The ring-puckering potential energy function and theoretical calculations for silacyclopent-2-ene-d 0 and 1,1-d 2 and the difluoro and dichloro derivatives

Abstract

High level ab initio and DFT calculations have been carried out for silacyclopent-2-ene and its 1,1-d 2, 1,1-difluoro, and 1,1-dichloro derivatives. The previously published far-infrared spectra of the ring-puckering vibration, which had been interpreted to be characteristic of a rigid planar molecule, have been reanalyzed for the hydride and 1,1-d 2 derivative.

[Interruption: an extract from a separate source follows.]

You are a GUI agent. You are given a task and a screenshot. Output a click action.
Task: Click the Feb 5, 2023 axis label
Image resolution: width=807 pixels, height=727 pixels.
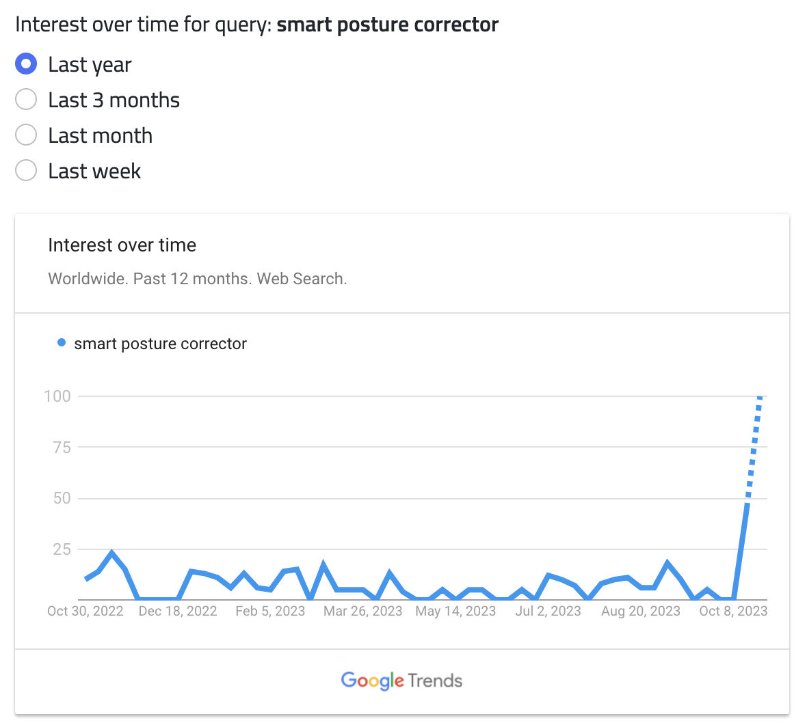pos(270,611)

Both the spectra and the theoretical calculations show the molecule to have a small barrier to planarity. The experimental data analyzed with a Gaussian barrier produce a barrier of 49 cm −1 as compared to a value of 47 cm −1 computed using the CCSD/6-311++G(d,p) basis set. The experimental value for the deuteride was determined to be 41 cm −1 from the one-dimensional approximation. All MP2 and DFT computations for the 1,1-difluoro derivative predict a planar structure whereas the MP2 computation when used with triple- ζ basis set predicts a barrier of 13 cm −1 for the chloride. Vibrational frequencies were also computed for these molecules and compared to experimental results for the characteristic frequencies for these types of molecules.